• _Exercise details_
Extend the article about Huntington High School senior Rachel Roday and the science teachers who inspired her, continuing after its last sentence.

• _Page excerpt_
Rachel Roday is down to her final hours as a Huntington High School senior. While she’s already looking forward to her next experience at the University of Delaware, the teenager will never forget a pair of science teachers who have meant so much to her.
Ms. Roday intends to major in marine science. She’s been inspired along the way by Huntington teachers Lori Kenny and Gina Carone. The teenager has studied under and collaborated with the two faculty members for several years and she has derived a great deal of value from the time she has spent with both educators.
The senior has worked closely with the two teachers this year as an intern in the science research program. Ms. Roday has also continued her own research and successfully vied in numerous regional competitions in recent months.
“When Mrs. Kenny went on a maternity leave during my freshman Living Environment class, Mrs. Carone went from being our student-teacher to Mrs. Kenny’s replacement teacher,” Ms. Roday recalled. “I found out last year that Mrs. Carone was a new full-time teacher at the high school and I was absolutely ecstatic. During my time with her she put so much thought and passion into her lessons. She really cared about us as students and wanted to see us grow and learn.”
Fast forward to last fall when Ms. Roday and sophomore Noah Morris met and decided to create a new high school environmental club. “I knew immediately that Mrs. Carone would make an excellent advisor,” Ms. Roday said. “She is dedicated, motivated, and works harder than most teachers I’ve ever known. Without her, the environmental club would just be some kids recycling paper. She has transformed this club into the powerhouse Noah and I hoped it would be.”
A four year participant in the high school science research program, Ms. Roday has enjoyed a very well-rounded high school experience, which has included playing clarinet in the concert band, wind ensemble and pit orchestra and serving as the Blue Devil marching band’s drum major.

• _Data under study_
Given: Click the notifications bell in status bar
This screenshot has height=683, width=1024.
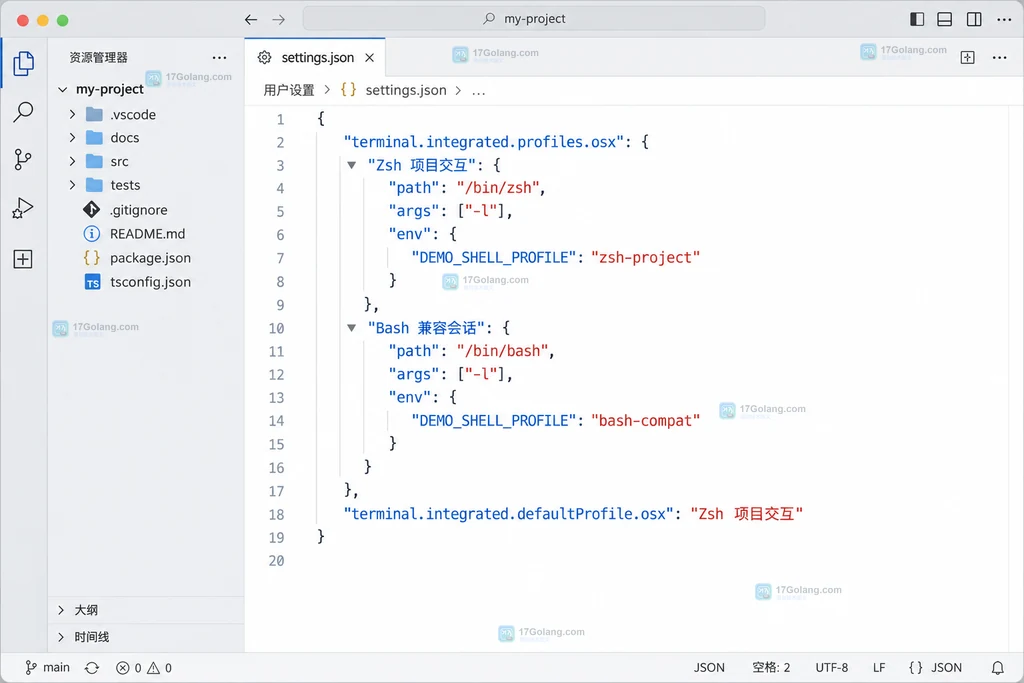Looking at the screenshot, I should tap(998, 667).
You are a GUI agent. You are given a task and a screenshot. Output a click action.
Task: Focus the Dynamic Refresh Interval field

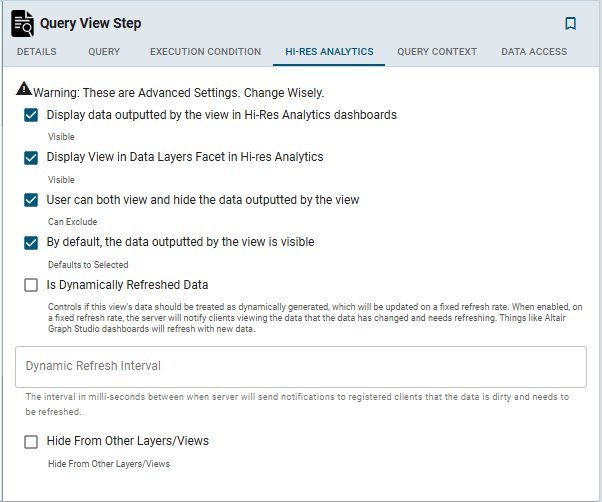click(300, 367)
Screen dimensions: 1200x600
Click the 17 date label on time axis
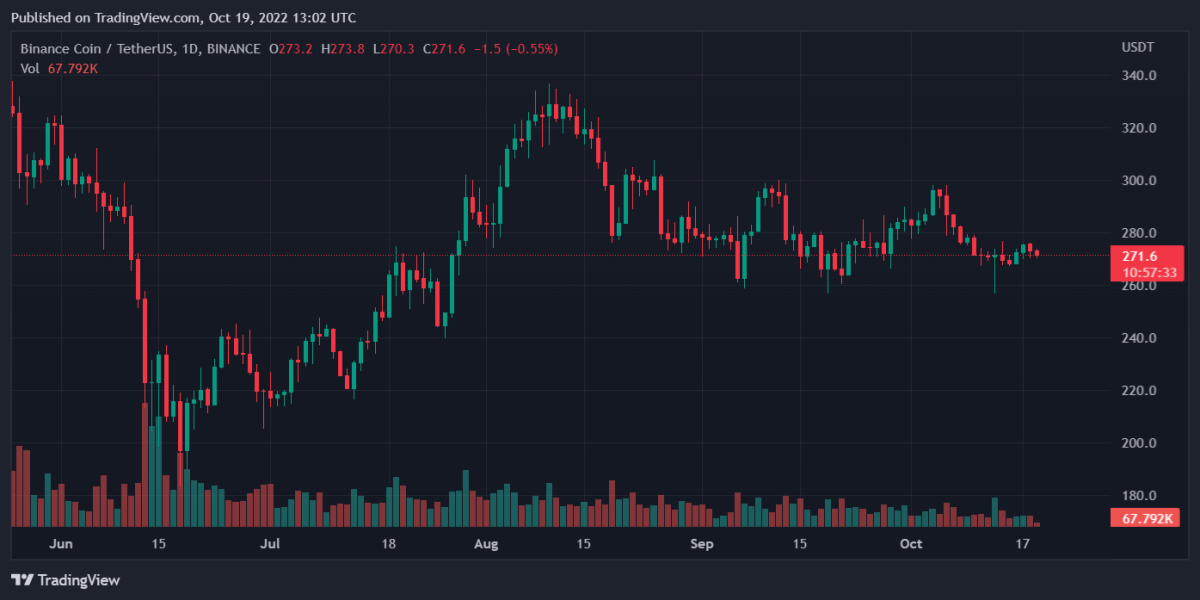point(1023,544)
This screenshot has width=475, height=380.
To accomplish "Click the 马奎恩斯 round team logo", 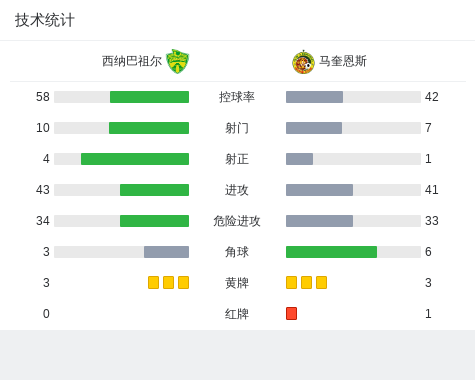I will point(303,62).
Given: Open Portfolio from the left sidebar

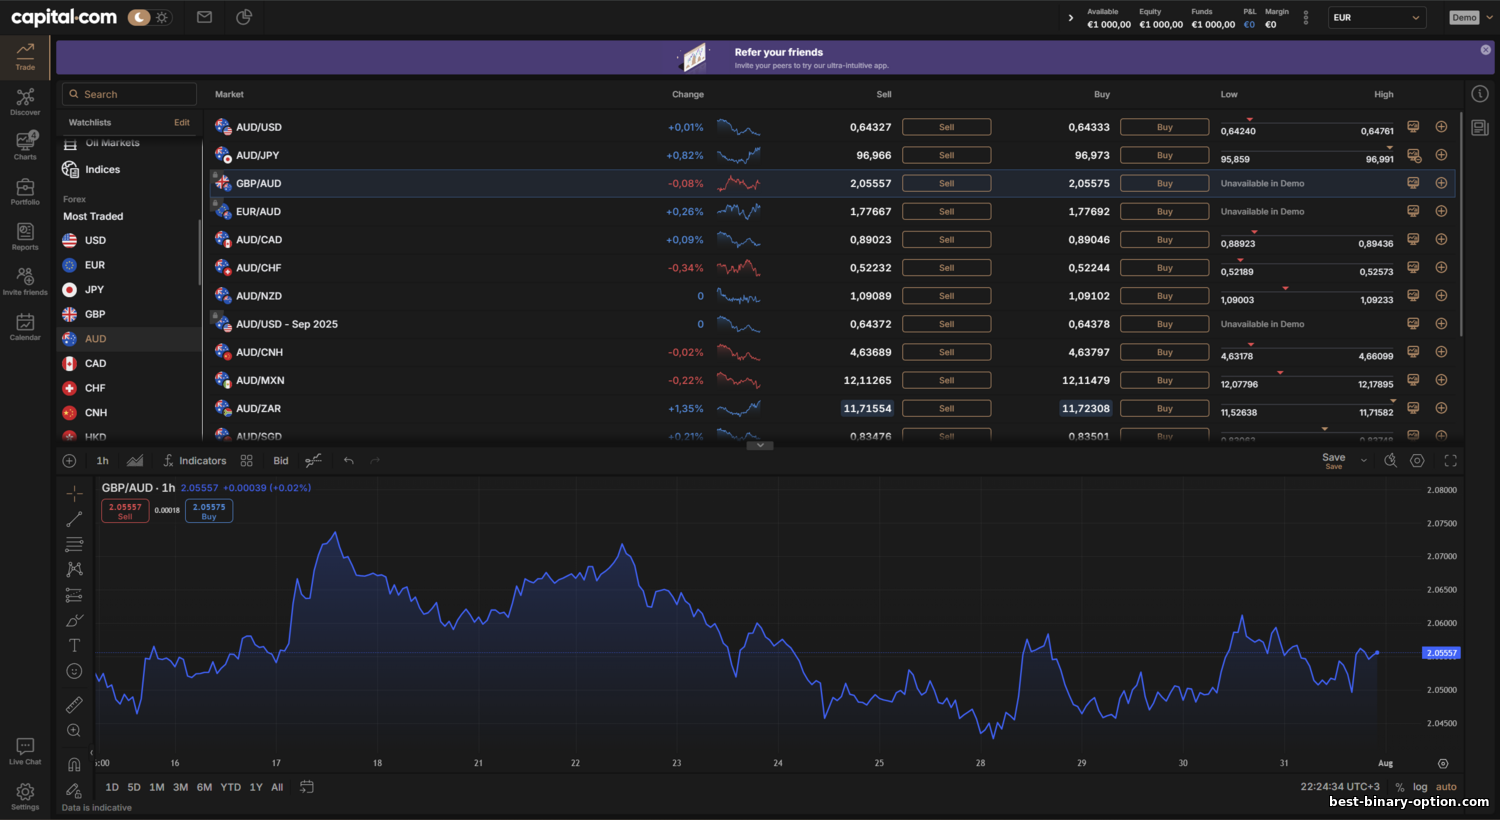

• _Written reply_
“Spending time with Mrs. Carone this past year was such a blessing since I hadn’t had her as a teacher since my freshman year,” Ms. Roday said. “It felt very ‘full circle.’ Mrs. Carone’s students adore her and it is obvious why. I can confidently say that she is kindest and most generous person I know. I’m so happy that Mrs. Carone could be our advisor and I think she feels the same way. The environmental club has a list of objectives for the coming years and I am certain that with Mrs. Carone and Noah leading the team, they will get the job done.”
“Rachel is an extraordinary individual,” Mrs. Carone said. “Her musical talents combined with her dedication to science research make her destined to excel in her journey as a marine biologist. She has made my experiences at Huntington High School special ones and I will miss her dearly.”
Although she will soon head off to Delaware for college, Ms. Roday will always remember the two very special high school science teachers and take the lessons she’s learned from each and apply them to her marine science studies. She takes comfort in knowing they are just a phone call away whenever the need arises. The durable connection they have made is sure to endure.
“Rachel is a student who is a role model in so many ways,” Mrs. Kenny said. “She is passionate about marine science, the environment, research, teaching and politics, to name a few. She puts great thought into the things she does and has been a phenomenal role model since the day she walked through my classroom door. She continually amazes me in her passion for life and making the world a better place while respecting the viewpoints of others. She will be dearly missed, but I know in the years to come we will see many more great achievements from this young lady.”